■ Your assignment ■
Starting at the line with "You are a computer-use", copy each line through the last one below exactly as written, without any pictures.

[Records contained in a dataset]
--------------------------------------------------
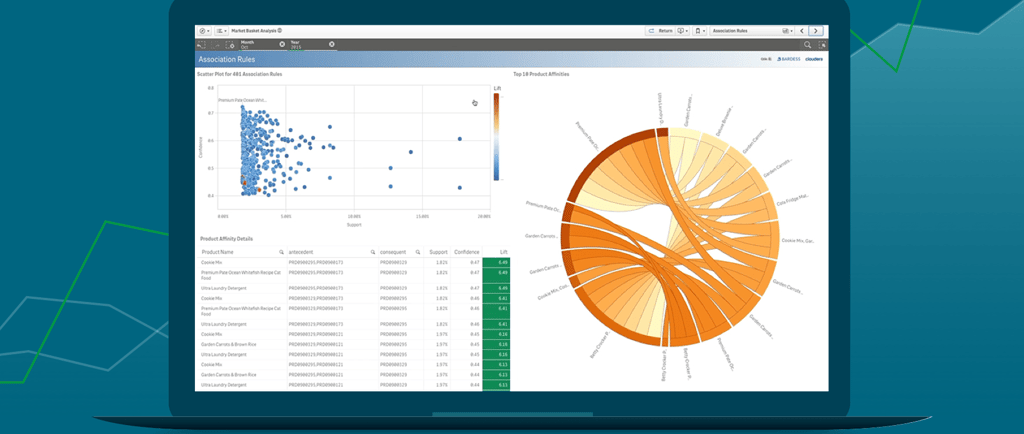Click the Lift color gradient legend
The image size is (1024, 434).
coord(496,136)
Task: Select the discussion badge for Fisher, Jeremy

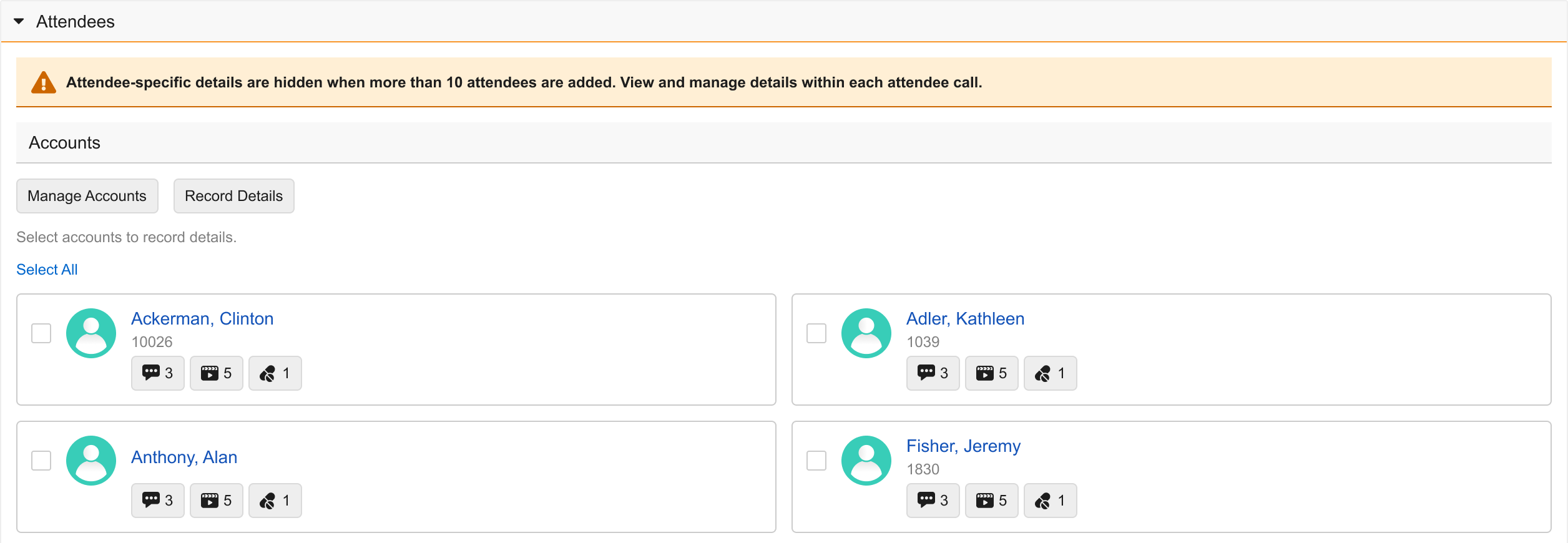Action: click(x=933, y=501)
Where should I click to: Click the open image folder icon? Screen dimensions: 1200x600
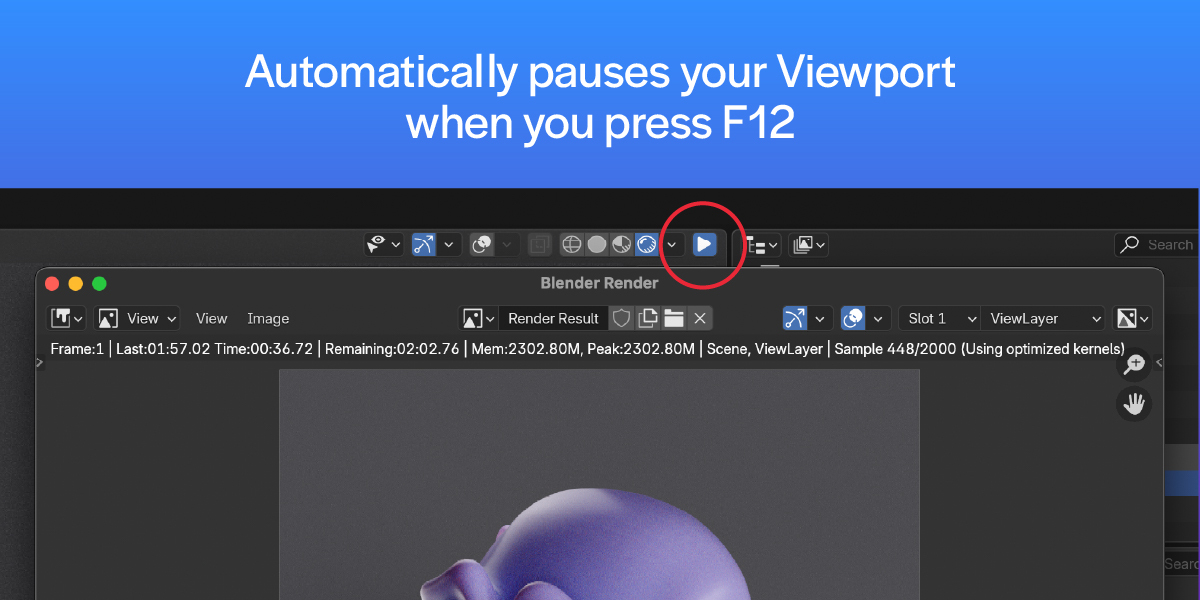674,318
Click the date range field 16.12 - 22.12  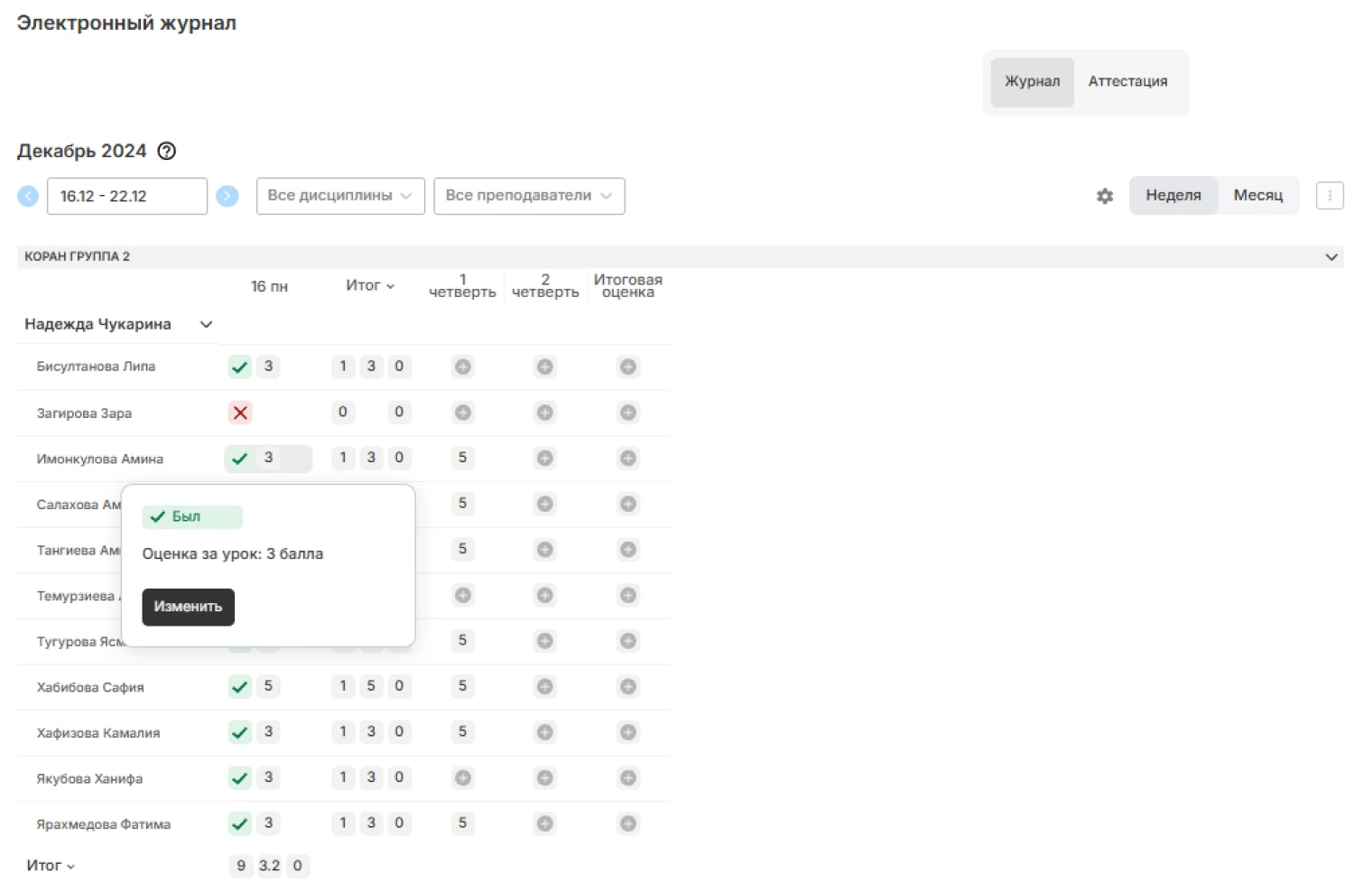tap(126, 196)
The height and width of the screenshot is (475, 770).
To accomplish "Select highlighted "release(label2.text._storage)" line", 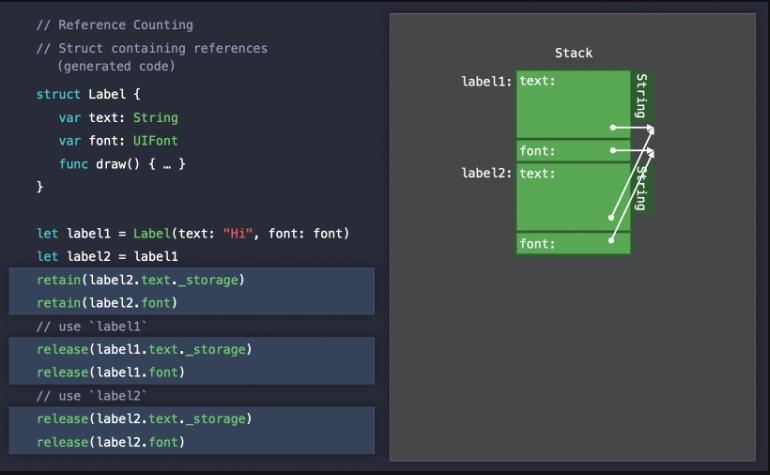I will [144, 418].
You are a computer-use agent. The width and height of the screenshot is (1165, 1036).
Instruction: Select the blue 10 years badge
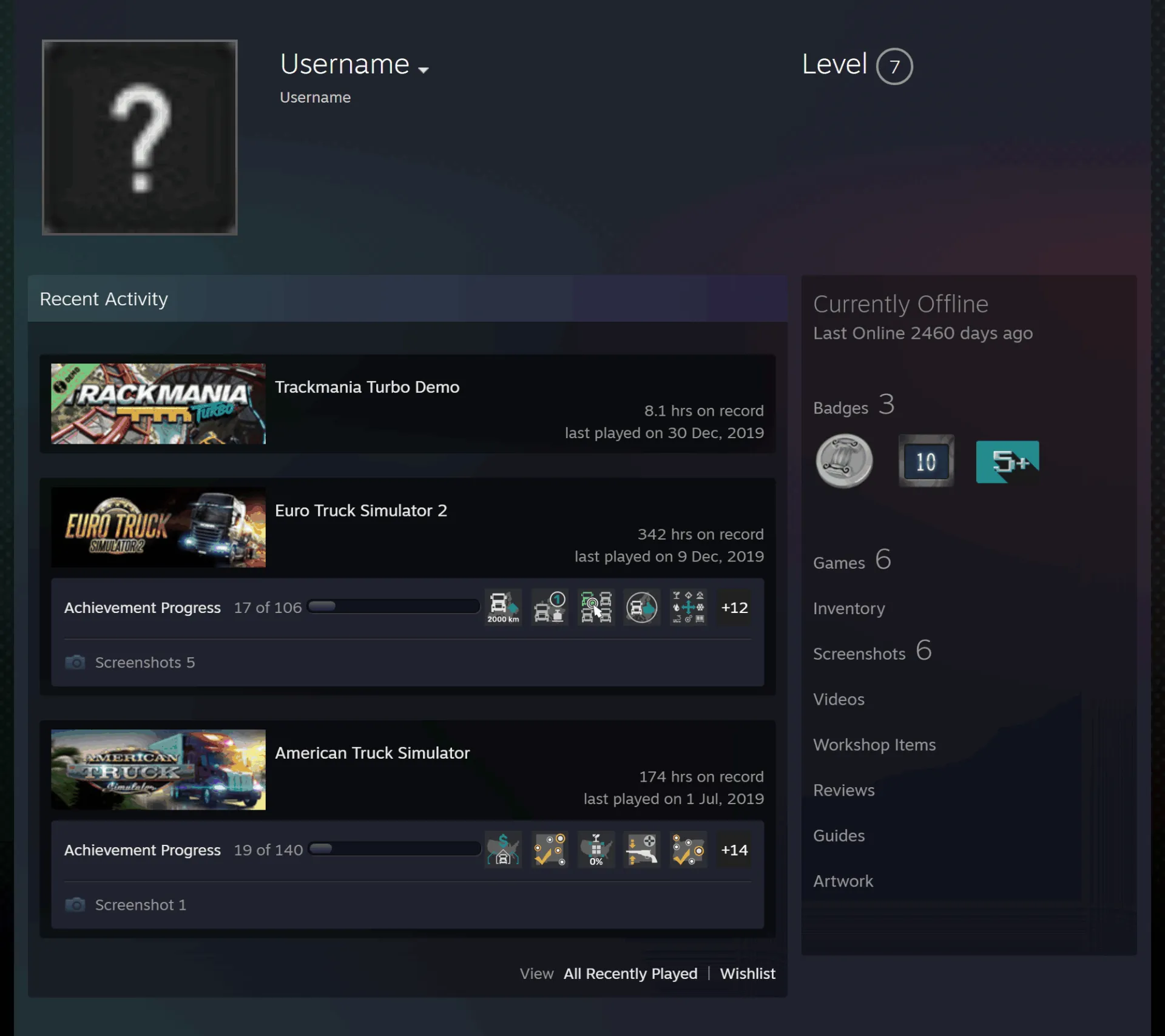926,461
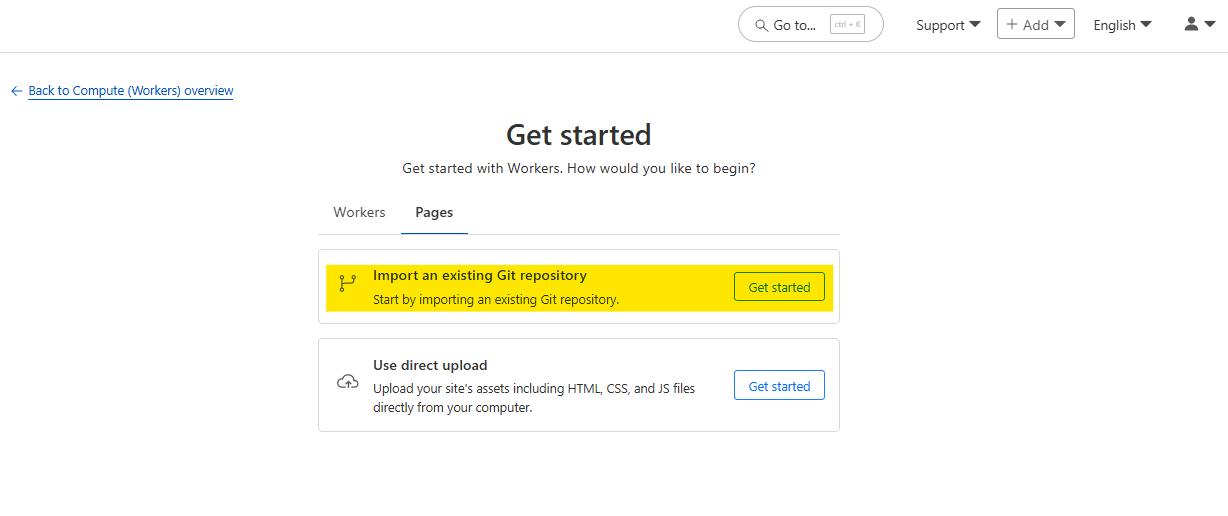Switch to the Workers tab
Viewport: 1228px width, 516px height.
(359, 212)
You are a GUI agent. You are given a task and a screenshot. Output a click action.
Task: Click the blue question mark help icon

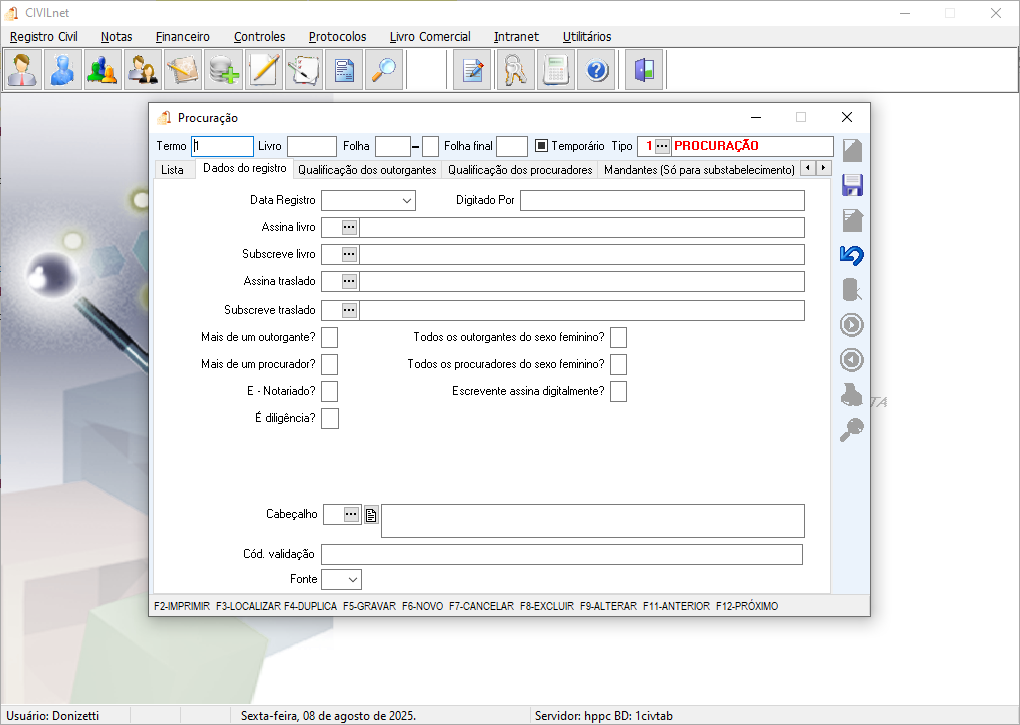pos(596,70)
--------------------------------------------------
■ Output of the exercise ■
You are a computer-use agent. The width and height of the screenshot is (1165, 1036).
Instruction: Select the blue 10 years badge
926,461
Switch to the Workers tab
Viewport: 1228px width, 516px height.
(359, 212)
You are a GUI agent. You are given a task and a screenshot. Output a click action.
Task: Click the blue question mark help icon

pos(596,70)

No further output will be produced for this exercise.